Pain in Medication Abortion WELS Research & Scholarship Presentation August 2024
Abstract
Introduction
Pain in the context of sexual and reproductive health (SRH) is under-theorized in medical sociology and adjacent disciplines. Some specific areas have established bodies of literature, notably around childbirth and its medicalization. However, pain is in many cases addressed obliquely rather than foregrounded. The literature on women’s sexual difficulties, from Tiefer (2001) onward, addresses pain more directly, but typically takes a biopsychosocial focus that leans heavily on social psychology. Pain has been addressed explicitly in relation to chronic conditions such as endometriosis (Denny 2018), though reducing endometriosis to a condition of ‘reproductive health’ is also acknowledged to be problematic. While key contributions to sociological theorizing of intersections of pain and gender, initiated by Bendelow (2000), have included childbirth, other areas such as abortion, intrauterine contraceptive placement, and assisted conception have drawn little sustained attention.
One context in which physical pain can be acute is medication abortion, one of the most commonly accessed SRH procedures. Self-management of early medication abortion (EMA) comprises an increasing proportion of abortions in the United Kingdom (UK) and elsewhere. In the UK, this has necessitated reconsideration of how pain is addressed, as women and pregnant people increasingly undertake the medication abortion process without direct health professional supervision. This is in part underpinned by normative assumptions that pain is a necessary or unavoidable part of that process (Authors under review). Pain is a contributing factor in negative experiences of abortion, and thus a potential barrier to equitable access, acutely so for those experiencing the greatest socioeconomic disadvantage. As such, abortion pain becomes an intersectional issue of sexual and reproductive justice (SRJ).
Methodology
This paper introduces one case study from a larger project on SRH-related pain. A reproductive justice lens is utilized as a means of grounding a broader exploration of SRH-related pain and the nexus of gender and health inequalities at which it sits.
As part of a study of abortion experiences during the Covid-19 pandemic, we conducted telephone interviews with twenty people living across the UK who had sought abortions during pandemic restrictions. Existing literature informed a flexible topic guide, and we took a narrative storytelling approach to data production. We asked participants to recount their ‘abortion story’ in as much detail as possible, from learning they were pregnant to the time of the interview. Follow-up questions clarified key information, where absent. Recruited through social media and a targeted advertisements, participants were aged 22-43, and all self-identified cisgender women.
Since inductive thematic analysis from the broader study highlighted pain as a prominent feature of the data, subsequent focused coding, and an iterative process of interpretation, were used to develop four sub-themes: expected pain is manageable for some; the problem with unexpected pain; pain (co)produces fear; problematizing ‘period-like pain’.
Results
Our analysis highlights that EMA pain experiences varied.

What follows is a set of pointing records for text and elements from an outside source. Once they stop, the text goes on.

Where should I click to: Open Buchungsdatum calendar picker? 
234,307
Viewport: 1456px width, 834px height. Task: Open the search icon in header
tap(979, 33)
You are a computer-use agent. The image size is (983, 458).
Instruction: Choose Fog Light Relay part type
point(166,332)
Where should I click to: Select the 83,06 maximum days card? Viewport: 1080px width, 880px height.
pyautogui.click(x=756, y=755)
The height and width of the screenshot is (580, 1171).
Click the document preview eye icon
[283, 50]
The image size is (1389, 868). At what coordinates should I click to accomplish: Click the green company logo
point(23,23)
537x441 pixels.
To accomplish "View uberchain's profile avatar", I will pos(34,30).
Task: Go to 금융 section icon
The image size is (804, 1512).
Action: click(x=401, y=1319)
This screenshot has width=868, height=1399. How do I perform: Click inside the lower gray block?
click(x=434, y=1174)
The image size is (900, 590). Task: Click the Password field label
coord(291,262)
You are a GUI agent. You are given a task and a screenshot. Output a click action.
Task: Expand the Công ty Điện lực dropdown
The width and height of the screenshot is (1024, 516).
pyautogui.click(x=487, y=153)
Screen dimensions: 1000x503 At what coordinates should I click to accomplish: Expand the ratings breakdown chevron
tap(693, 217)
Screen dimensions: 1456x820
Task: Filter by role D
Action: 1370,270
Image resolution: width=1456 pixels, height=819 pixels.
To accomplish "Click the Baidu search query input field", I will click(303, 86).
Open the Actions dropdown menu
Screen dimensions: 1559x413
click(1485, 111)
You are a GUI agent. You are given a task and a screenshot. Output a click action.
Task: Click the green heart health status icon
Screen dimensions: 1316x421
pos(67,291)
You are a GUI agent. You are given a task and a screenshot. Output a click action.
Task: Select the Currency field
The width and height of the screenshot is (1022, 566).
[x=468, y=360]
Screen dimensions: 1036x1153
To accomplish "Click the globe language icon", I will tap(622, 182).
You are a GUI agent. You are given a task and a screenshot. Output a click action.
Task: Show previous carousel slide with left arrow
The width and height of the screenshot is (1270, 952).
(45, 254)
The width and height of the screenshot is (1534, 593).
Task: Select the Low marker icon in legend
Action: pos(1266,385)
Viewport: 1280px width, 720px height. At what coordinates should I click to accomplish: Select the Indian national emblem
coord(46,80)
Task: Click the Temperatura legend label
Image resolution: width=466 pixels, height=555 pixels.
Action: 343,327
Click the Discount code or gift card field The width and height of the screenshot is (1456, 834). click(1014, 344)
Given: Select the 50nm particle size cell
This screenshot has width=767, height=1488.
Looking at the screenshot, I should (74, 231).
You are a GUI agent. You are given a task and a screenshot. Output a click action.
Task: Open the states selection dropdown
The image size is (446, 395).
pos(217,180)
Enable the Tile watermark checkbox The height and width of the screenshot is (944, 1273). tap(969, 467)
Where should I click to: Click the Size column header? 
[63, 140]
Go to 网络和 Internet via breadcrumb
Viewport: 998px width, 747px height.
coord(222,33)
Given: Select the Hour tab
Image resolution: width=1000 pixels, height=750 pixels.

For some, pain was manageable, particularly where it aligned with expectations, though some expectations were highly negative. For others, pain was much worse than anticipated, underlining the importance of effective expectation-setting. Participants aligned EMA pain with punishment, described it as ‘excruciating’, a source of significant worry, and as something they could not go through again. Physical pain was also closely intertwined with emotional distress. Cultural silences around abortion (exacerbated in this case by isolation associated with the pandemic context) were seen as contributing to unclear expectations around EMA pain, which in turn generated fear. Interviewees expressed incredulity that a healthcare procedure which was proceeding normally could be so intensely painful. Likening the EMA experience to ‘period pain’ is potentially misleading and a source of further uncertainty.
From an SRJ perspective, our findings indicate a need to improve information provision around abortion pain (particularly in self-management), in order to reduce unnecessary distress for those seeking routine SRH care, and to minimize potential barriers to future use of SRH services. As use of medication abortion increases, our findings also highlight an urgent need for improved pain management options for this commonly accessed procedure.
Conclusions
An SRJ lens highlights the impact and implications of abortion pain as a source of gendered inequity in healthcare, in which pain experienced by women and other people with a uterus, in the course of routine SRH care, may be framed as unavoidable and something to be endured. While a limitation of this work is that data were generated early in the Covid-19 pandemic, learning from that time nonetheless has longer-term relevance. Key areas for action include avoiding the potentially misleading trope of ‘period-like pain’, establishing more effective anticipatory guidance and, overall, prioritizing the elimination of pain in this routine component of sexual and reproductive healthcare. Further work is needed to unpick the cultural assumptions underpinning pain as an unavoidable element of EMA.